Given instruction 1 =
Give the stretch of the entries below, from their first line through the line containing "Histogram is located", as a numbered list, leaving out blank lines.
━━━ Quoted text ━━━
Industry regulations, certifications and qualifications often govern the reliability and performance of software. Software development is no longer just about writing the code: It is about verification and validation. For each line of implementation code, software engineers often find themselves writing many more lines of verification code. Despite the amount of effort expended, software code bugs continue to persist, leading to safety recalls, security breaches and sometimes tragic outcomes.

ANSYS has created a model-based embedded software development and simulation environment with a built-in automatic code generator that significantly accelerates the pace of embedded software development projects. Engineers can use ANSYS solutions to model complex systems, understand the interaction of various subsystems, and generate high-integrity software code that complies with industry standards. The ability to generate millions of lines of code at the push of a button not only removes human coding errors, but also increases productivity, quality and traceability of code.

Automatic code generation using ANSYS software modeling tools enables engineers to express the design specification in a formal manner. As a result, companies can produce software with a significantly reduced certification cost and reduce the number of very expensive test demonstrations. Software modeling and simulation can reduce software generation time, providing a time-to-market advantage.
━━━ Records for the exercise ━━━
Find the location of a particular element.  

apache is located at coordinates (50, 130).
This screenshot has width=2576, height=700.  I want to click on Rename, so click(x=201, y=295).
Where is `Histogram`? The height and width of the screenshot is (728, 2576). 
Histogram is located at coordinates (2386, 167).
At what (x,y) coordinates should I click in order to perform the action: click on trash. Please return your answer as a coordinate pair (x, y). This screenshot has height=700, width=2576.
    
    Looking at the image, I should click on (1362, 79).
━━━
Given instruction 2 =
Please extract the stretch from "Industry regulations, certifications" through "sometimes tragic outcomes." from the text on automated code generation above, word for word.

Exercise answer 1 =
1. Find the location of a particular element.  
2. apache is located at coordinates (50, 130).
3. This screenshot has width=2576, height=700.  I want to click on Rename, so click(x=201, y=295).
4. Where is `Histogram`? The height and width of the screenshot is (728, 2576). 
5. Histogram is located at coordinates (2386, 167).

Exercise answer 2 =
Industry regulations, certifications and qualifications often govern the reliability and performance of software. Software development is no longer just about writing the code: It is about verification and validation. For each line of implementation code, software engineers often find themselves writing many more lines of verification code. Despite the amount of effort expended, software code bugs continue to persist, leading to safety recalls, security breaches and sometimes tragic outcomes.